A Toronto-based mobile app developer says it will make a claim in court against The Globe and Mail after the national newspaper cut business ties and pulled its content.
Spreed Inc. and the Globe have gone their separate ways after the news organization launched its new lineup of mobile apps for iOS, Android and BlackBerry platforms. Spreed has maintained the same app “shell” that the Globe’s content used to inhabit, replacing it with content delivered by the Winnipeg Free Press under a “Free Press News” brand name.
Readers of the Globe’s old mobile app were greeted on Thursday with only one top story – a letter from Spreed CEO Anthony Novac. The letter describes an “unfortunate” ending of the partnership after achieving better-than-expected success and revenue from the mobile app. The Globe made decisions that “severely harmed the relationship between the two companies,” Novac wrote.
Now those differences will likely be settled in court, he tells ITBusiness.ca.
“I’m going to make a claim against the Globe and Mail,” he says. “We were surprised by the speed of the Globe pulling their content… we have a very clear agreement.”
Spreed owns the app, which it created in August 2009 to deliver content to iOS, BlackBerry and Palm Pre’s webOS platforms. It made the Globe Canada’s first newspaper presence on the App Store and has gone on to be downloaded about 700,000 times.
“I suspect it was equal to, if not the most successful app in the country financially,” Novac says.
The newspaper first warned Spreed it was looking to go in a different direction back in December, says Angus Frame, vice president of digital media at the Globe and Mail. It wanted to emphasize its editorial decision-making, and Spreed’s platform wasn’t tailored for that.
“It’s an age old story,” he says. “Globe and Spreed were not exactly moving in the same direction.”
Still, Frame strikes a conciliatory note when describing the relationship with the developer. “Spreed was a good company to work with, they are a good and fast solution for publishers that are looking for that,” he says.
Metro, another Spreed partner, says it chose the developer because it offered multiple platforms and was able to launch to market quickly.

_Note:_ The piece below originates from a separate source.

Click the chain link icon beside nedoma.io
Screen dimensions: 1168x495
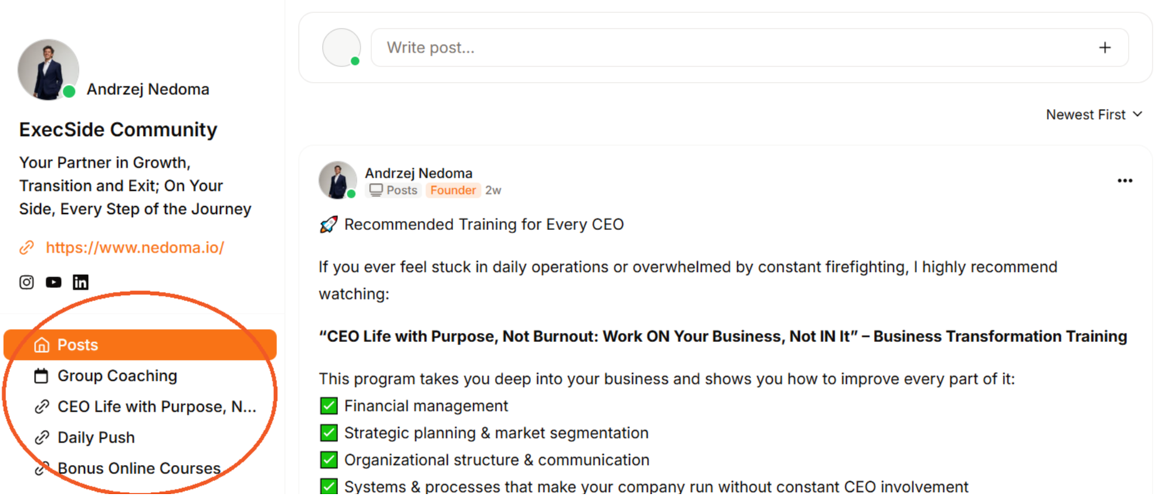tap(27, 248)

“We chose to work with Spreed because they were able to get us up and running quickly, and they offer development across multiple platforms including iOS, BlackBerry and Android,” says Chris Tindal, interactive content manager at Metro Canada. “We’re launching our Android app with Spreed this month, and we’re proud that it’ll be one of the first Canadian news apps in the Android Market.”

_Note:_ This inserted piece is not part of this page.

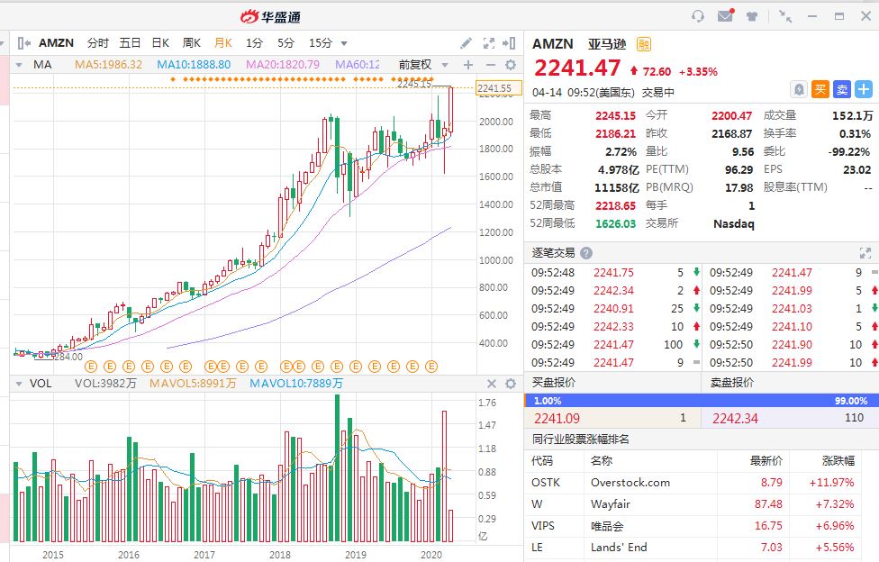Open the 前复权 adjustment dropdown
Image resolution: width=879 pixels, height=562 pixels.
click(421, 65)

The Globe has a new arrangement with another undisclosed Toronto-base developer for the creation of its new mobile app. The difference this time is, the newspaper owns the app code as well as the content, Frame says. Globe News, released earlier this week, features a live Twitter feed, allows users to customize the home page and save favourite articles, and more easily share articles on social networks. The new app is integrated with the Globe’s content management system.
“Journalistic decision making is what separates us from the news aggregators in the space,” Frame says. “It’s a much more sophisticated approach to news delivery than just a primitive RSS reader.”
The Globe doesn’t dispute that Spreed owns the old app, he adds. There’s also no confusion over the Globe owning its content featured in that app.
The app was free for download and generated revenue based on advertising. Novac won’t elaborate on what the Globe did that he felt harmed their business partnership, because of the matter possibly going to court.
“The information will become public in due course in the courts, I’m just going to leave it there,” he says.
Spreed has other content partners including the commuter daily newspaper Metro, owned by Torstar Corp. The developer isn’t having any problems with its other partners, Novac says.
Metro is looking forward to being Spreed’s “flagship Canadian partner,” Tindal says.